EXERCISE:
Continue the review of the movie “Prime” from the point where it stops.

READING TEXT:
=== Begin Enclosure ===

If you watched the trailer to “Prime”, and equate the title to an adult’s sexual prime, you already have a good idea about what there is to review. The movie is both a sex comedy and a drama that is a strong PG-13. According to IMDb it was originally rated R, but on appeal re-rated down to its current PG-13 status.

It opens up with Rafi (Uma Thurman) discussing her divorce with her counselor, Lisa (Maryl Streep). After this first scene, Rafi meets and gets sexually involved with David (Bryan Greenberg). She then tells Lisa intimate details about her sexual encounters with David, neither of them knowing that he is Lisa’s son.

When Lisa does figure out David’s identity, she contemplates what she ought to do as both mother and counselor. She decides to continue counseling Rafi without telling of her relationship to David, but eventually has to confess. At this point, conflict arises between every pair of main characters, and in the end, Rafi and David have to make up their own minds on where their relationship is headed.

=== End Enclosure ===

SOURCE DATA:

=== Begin Enclosure ===

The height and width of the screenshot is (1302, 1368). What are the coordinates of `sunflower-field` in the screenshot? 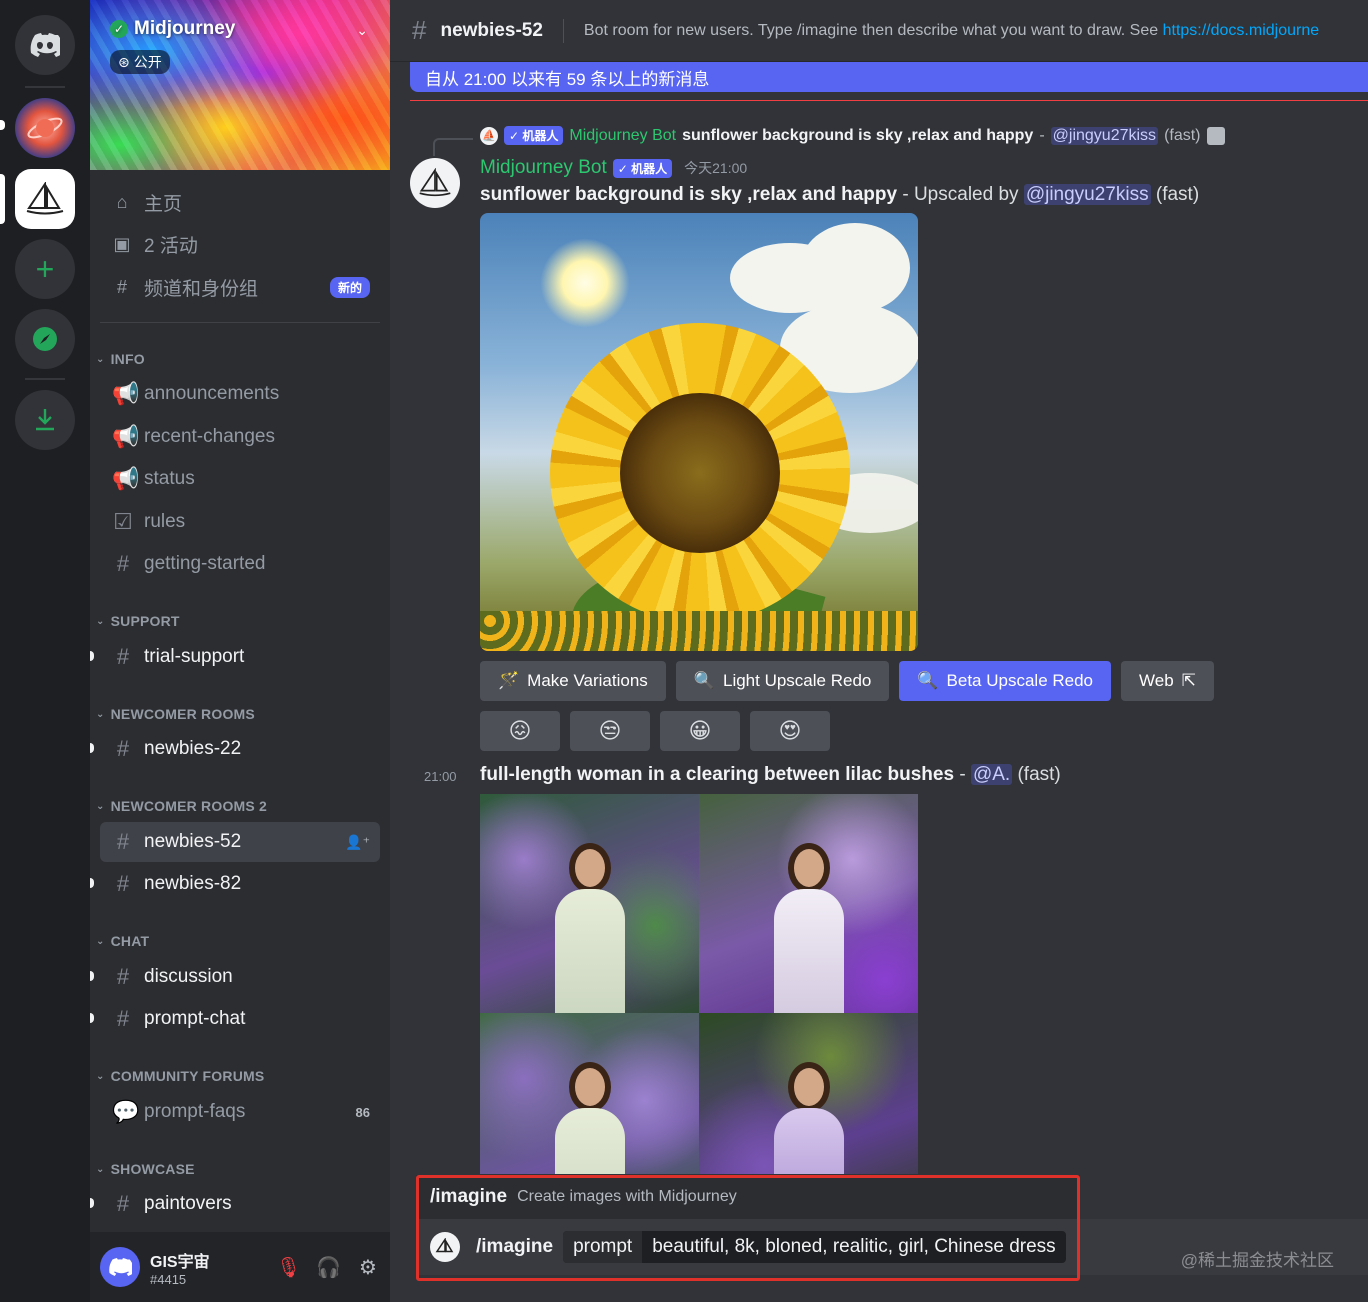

=== End Enclosure ===

OUTPUT FOR THIS TASK:
Two things seem to have doomed “Prime” before it even started. The movie equates having sex with demonstrating love. In a non-marital relationship, sex demonstrates many things, but true love isn’t one of them. True love really is willing to wait for a commitment from both partners. Rafi is David’s third sex partner, and he has a fourth one before the end of the movie. How is he supposed to be a positive character when he doesn’t care enough about the girl he “loves”?

Another difficulty is that many of the scenes needed to be changed or edited out completely. Several different conflicts were written into the story, but none of them were resolved in the end. Other parts were slow, hard to understand or unrelated to the plot.

In addition to the 40 plus obscenities and profanities, there is a constant use of sexually explicit clothing, discussion and implied (or actual) sex. These include several extended lovemaking scenes between David and Rafi, Rafi talking about David’s genitals to Lisa, and a weekend stay by the couple at a homosexual resort run by some of Rafi’s friends.

Considering this was a comedy, there wasn’t much laughter from the audience. It just wasn’t that funny. Even if you like this kind of movie, I think you will be disappointed. You might want to save your money and wait for the DVD. If this isn’t your forte, you may want to skip it altogether.

Violence: Minor / Profanity: Heavy / Sex/Nudity: Extreme

See list of Relevant Issues—questions-and-answers.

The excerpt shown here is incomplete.